Побег
Утром стражник на воротах доложил:
– Как бочку выхлебали, все постепенно к вечеру разошлись, разбрелись, расползлись. Только эти двое остались – старуха и молодица. И прямо прилипли к решётке воротной. Вперились, прямо, взглядом! Я-то избоку вижу, хоть виду не подаю: иногда только переглянутся между собою. Да всё молча как-то… Будто заговор у них какой… Я-то виду не подаю, а сам приглядываю за ними зорко. Уж не задумали ль чего?!Постояли эдак-то. А тут и этот к ним выходит – третий! Тот, что с воеводою, Иван Борисычем, заходил.
Иван Борисович стоял тут же, внимательно слушал. Так внимательно, что будто не он же сам к побегу богомаза руку и приложил!.. Причём в прямом и переносном смысле.
Тогда-то поп очнулся в княжеской светёлке, вынырнул из хмельного забытья оттого, что его бесцеремонно ворухали с боку на бок, выгребая из карманов его мелкую торговлю – всякую всячину – крестики, свечи, ладанки, мощеницы, иконки, медальонки… Ну, всё кроме серебряной и медной мелочи, которые надёжно уже были спрятаны в потайном кармашке. Батюшка перепугался не на шутку и уж совсем было раскрыл рот, чтобы истошно заорать: «Караул!!! Грабют!!!». Но увидев перед самым носом огромный кулак со знакомым перстнем, блистающим чёрным прямоугольным камнем, тут же осознал, кто его «грабит», зачем его грабят и… почему его грабят!

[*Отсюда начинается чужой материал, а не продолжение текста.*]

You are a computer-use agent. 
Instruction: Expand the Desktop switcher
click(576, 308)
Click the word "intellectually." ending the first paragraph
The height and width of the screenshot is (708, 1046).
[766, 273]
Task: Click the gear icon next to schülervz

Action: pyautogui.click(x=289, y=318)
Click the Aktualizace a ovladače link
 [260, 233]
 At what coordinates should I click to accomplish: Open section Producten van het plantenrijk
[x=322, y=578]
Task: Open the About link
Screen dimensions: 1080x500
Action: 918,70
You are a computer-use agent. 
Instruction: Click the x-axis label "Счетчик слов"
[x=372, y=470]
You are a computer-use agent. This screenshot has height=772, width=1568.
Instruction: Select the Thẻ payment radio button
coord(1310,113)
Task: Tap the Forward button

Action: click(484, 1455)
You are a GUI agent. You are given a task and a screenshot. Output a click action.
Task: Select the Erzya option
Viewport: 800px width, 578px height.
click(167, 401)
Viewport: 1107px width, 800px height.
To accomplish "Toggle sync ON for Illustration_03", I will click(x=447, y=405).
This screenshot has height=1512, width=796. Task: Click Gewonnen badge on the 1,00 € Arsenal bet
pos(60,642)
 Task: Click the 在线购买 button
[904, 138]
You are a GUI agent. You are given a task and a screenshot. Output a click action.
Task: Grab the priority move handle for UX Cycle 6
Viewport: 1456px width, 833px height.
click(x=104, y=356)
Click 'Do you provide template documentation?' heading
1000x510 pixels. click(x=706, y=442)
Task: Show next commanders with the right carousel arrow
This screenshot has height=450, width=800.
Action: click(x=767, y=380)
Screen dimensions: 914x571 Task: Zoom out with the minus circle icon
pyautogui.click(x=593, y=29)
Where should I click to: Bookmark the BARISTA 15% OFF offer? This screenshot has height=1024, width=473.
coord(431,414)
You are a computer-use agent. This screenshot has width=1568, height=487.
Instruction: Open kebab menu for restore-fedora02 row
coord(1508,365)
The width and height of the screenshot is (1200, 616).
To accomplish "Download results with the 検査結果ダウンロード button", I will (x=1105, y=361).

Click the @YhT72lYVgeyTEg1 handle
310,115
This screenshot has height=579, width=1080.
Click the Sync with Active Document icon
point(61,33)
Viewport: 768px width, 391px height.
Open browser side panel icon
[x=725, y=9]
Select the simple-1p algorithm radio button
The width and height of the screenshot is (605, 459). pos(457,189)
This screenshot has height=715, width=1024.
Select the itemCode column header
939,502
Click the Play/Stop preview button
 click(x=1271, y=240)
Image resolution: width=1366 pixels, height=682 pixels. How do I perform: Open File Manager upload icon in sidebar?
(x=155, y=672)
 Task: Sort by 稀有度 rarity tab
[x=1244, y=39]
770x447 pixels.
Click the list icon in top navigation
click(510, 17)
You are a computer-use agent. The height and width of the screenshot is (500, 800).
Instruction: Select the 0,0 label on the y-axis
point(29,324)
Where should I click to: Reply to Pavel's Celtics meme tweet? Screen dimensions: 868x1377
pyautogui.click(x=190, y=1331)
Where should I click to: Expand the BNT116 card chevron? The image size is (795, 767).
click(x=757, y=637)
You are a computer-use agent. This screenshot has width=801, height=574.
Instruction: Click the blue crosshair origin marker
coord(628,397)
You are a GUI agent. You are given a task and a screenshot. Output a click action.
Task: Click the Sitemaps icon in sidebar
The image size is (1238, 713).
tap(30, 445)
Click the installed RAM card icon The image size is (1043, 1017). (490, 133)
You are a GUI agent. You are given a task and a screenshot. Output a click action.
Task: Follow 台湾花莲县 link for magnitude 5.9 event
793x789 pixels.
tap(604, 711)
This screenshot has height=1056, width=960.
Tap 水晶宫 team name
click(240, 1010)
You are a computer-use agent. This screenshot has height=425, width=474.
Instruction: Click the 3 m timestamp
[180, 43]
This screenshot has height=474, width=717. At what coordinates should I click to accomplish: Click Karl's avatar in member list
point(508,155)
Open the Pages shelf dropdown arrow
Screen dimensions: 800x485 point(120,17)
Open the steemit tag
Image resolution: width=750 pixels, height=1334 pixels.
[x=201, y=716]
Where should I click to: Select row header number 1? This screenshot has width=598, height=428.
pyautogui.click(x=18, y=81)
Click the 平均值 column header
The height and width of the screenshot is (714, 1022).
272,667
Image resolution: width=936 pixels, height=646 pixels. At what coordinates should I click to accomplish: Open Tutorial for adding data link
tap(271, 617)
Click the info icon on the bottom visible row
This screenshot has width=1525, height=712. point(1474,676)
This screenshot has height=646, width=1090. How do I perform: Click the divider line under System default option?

Предпочёл шума не поднимать. А всё прикинув на вдруг прояснившуюся голову, чтоб не добрались до его похоронок с мелкой монетой, миролюбиво смиренно подсказал: «В левом потайном, за полой, ниже нижней застёжки». Тем и уберёгся от дальнейших предполагаемых неприятностей. Тем и «спасся».
Наверное, это камень чёрный блескучий так на него благотворно подействовал. Недаром же он так взалкал его заполучить! И потому так настойчиво допреж пытался выторговать его у воеводы. Действовал как-то тот камень на него. Или мог подействовать?..В общем, ключ перекочевал в карман к воеводе, оставив всё остальное богатство карманное попу. И обоим – и попу и воеводе – сразу стало легче. Можно сказать, камень с души свалился! Далее Ганза, в наступающих сумерках, никем не замеченный, отомкнул богомаза. И, чувствуя всё-таки за собой некоторую вину перед ним, сверх меры пересыпал ему в суму звонкой монеты. И, снимая уже окончательно угрызения совести, проводил до самых ворот: «Не серчай уж, что так вышло…»
Ратник продолжал:
– Сам не свой выходит будто. И, смотрю, прямо сходу – бух перед старухой на колени! Голову долу склонил и тоже – молчит!
Сильно меня напужал, – не иначе заговор у них!.. Тройной… Но Бог милостив, – дальше догадывался и сам себя убеждал стражник (понимая, что иначе разговор происходил бы совсем в другом тоне), – ничего не нашкодили, кажись. Ни словом, ни делом.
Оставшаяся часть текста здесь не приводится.